I am aware that the Clerk of the Joint Committee on Finance, Public Expenditure and Reform, and Taoiseach had written to the Secretary General of the Department of Finance, drawing his attention to statements made to that Committee on 28 May 2019 relating to accounting standards and I understand that a reply has issued to the Committee.
Statutory requirements and international rules for accounting standards are the responsibility of my colleague, the Minister for Business, Enterprise and Innovation.
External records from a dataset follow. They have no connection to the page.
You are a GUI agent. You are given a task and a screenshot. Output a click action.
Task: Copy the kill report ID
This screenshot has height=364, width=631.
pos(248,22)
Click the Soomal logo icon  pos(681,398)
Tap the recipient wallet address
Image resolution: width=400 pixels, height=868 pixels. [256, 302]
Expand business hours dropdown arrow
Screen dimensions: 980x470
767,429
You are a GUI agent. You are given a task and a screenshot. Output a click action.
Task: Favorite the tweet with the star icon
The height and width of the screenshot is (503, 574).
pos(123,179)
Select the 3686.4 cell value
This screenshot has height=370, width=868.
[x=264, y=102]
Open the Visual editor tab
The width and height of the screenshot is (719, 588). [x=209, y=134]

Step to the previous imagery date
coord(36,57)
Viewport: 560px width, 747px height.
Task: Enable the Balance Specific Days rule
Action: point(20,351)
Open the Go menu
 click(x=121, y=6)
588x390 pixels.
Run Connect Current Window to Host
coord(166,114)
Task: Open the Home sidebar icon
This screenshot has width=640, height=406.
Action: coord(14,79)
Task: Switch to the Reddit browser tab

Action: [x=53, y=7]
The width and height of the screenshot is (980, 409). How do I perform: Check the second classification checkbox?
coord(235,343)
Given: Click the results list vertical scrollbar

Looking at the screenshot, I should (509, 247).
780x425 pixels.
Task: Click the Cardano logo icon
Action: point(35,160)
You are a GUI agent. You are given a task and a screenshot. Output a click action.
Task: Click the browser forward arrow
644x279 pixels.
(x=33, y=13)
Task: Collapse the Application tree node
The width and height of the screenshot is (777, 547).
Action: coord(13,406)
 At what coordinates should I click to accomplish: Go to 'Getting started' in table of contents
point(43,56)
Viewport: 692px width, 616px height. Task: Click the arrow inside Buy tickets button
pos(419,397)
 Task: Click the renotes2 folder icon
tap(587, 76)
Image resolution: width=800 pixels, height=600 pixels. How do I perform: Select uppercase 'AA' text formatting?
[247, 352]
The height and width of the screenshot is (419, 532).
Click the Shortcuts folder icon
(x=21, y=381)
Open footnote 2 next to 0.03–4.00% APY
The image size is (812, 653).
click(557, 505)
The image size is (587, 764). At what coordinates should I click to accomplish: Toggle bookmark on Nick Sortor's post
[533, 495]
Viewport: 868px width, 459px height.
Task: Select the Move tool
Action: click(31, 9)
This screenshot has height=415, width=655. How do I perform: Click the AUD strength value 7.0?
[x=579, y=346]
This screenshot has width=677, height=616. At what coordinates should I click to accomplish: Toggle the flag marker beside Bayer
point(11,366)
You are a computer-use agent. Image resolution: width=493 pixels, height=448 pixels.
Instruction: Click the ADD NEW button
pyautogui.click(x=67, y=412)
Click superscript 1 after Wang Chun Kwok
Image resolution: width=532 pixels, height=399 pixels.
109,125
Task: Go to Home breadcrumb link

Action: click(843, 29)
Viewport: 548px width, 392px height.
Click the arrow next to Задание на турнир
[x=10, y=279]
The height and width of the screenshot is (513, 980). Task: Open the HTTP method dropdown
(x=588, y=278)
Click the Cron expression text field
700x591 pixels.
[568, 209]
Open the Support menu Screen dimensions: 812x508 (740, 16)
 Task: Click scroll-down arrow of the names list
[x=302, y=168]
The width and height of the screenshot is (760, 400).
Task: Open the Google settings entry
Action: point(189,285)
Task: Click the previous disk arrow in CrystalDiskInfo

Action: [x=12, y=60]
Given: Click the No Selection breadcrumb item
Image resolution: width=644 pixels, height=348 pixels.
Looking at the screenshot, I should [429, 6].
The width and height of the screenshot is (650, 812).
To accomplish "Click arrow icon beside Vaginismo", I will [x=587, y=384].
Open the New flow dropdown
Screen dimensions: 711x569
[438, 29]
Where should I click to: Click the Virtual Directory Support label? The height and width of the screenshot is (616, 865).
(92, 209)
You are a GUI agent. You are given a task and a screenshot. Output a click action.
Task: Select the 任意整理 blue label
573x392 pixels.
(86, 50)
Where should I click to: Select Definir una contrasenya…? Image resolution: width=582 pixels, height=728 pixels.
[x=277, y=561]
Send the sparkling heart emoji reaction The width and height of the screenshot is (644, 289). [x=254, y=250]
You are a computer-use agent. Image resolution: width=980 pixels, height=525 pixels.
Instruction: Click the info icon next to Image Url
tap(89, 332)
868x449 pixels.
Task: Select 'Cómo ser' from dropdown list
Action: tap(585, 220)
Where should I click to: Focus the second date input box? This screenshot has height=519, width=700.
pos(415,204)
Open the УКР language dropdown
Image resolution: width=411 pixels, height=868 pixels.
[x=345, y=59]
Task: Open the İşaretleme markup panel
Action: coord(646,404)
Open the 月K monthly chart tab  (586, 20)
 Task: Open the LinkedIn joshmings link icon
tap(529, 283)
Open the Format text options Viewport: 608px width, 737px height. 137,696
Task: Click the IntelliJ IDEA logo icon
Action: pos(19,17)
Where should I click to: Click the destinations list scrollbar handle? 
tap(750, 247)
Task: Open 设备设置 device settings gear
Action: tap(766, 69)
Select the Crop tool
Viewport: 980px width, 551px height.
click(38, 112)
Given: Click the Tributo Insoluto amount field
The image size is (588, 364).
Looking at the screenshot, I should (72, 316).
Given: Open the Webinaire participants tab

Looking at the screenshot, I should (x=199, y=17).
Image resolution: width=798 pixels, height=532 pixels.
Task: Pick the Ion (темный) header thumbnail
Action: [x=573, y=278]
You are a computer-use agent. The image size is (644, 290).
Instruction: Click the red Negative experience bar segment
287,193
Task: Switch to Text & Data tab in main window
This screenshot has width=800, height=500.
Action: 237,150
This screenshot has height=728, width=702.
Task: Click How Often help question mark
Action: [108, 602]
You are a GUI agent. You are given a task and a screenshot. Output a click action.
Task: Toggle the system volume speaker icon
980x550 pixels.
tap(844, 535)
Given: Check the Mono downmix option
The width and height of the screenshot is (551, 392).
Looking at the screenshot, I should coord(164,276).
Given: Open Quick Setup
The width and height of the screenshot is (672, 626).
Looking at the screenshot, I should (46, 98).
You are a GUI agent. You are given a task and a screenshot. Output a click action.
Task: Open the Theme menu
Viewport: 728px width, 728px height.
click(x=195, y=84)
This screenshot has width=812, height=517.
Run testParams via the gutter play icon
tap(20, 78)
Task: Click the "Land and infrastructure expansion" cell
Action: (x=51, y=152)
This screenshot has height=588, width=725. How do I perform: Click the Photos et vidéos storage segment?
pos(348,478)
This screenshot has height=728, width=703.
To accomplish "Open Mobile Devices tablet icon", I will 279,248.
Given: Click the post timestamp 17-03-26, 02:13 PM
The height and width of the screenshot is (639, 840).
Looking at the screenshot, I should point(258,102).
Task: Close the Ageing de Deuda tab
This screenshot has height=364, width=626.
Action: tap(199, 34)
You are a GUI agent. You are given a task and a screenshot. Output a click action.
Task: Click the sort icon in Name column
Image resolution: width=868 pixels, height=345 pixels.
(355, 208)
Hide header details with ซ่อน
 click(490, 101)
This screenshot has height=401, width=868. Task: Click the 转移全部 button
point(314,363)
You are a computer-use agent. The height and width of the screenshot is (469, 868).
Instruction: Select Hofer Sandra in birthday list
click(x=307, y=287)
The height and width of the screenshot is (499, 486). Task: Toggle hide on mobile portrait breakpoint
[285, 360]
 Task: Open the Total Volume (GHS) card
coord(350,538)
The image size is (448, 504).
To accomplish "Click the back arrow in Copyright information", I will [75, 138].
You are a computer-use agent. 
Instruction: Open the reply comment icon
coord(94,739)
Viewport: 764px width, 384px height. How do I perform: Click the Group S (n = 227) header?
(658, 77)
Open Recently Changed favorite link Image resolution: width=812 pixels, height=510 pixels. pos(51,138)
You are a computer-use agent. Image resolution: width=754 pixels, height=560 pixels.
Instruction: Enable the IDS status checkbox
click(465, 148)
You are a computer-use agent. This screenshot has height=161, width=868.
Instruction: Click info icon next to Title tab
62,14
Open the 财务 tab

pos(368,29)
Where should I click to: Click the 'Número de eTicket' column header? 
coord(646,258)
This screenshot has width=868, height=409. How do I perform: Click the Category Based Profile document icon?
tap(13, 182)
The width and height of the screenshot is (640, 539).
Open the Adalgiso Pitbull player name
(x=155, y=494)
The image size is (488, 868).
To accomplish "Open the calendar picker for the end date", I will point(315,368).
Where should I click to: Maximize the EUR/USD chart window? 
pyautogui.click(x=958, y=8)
Her Department has policy responsibility for the transposition and implementation of the EU Audit Directive and Regulation, the Companies Acts, and also for the Irish Auditing and Accounting Supervisory Authority (IAASA).
In relation to the accounting standards for banks, these have been changed by the introduction of International Financial Reporting Standard (IFRS) 9 to replace International Accounting Standard (IAS) 39. The adoption of IFRS in the EU requires the presentation of a true and fair view of the financial position of the bank. IFRS 9 specifies how an entity should classify and measure financial assets, financial liabilities, and some contracts to buy or sell non-financial items. It introduces a new regime for impairment provisioning and imposes an Expected Credit Loss approach to provisioning as opposed to the incurred loss approach that was required by IAS 39.
In relation to the cited legal opinions, I am not in a position to comment on UK legal opinions of its statutes.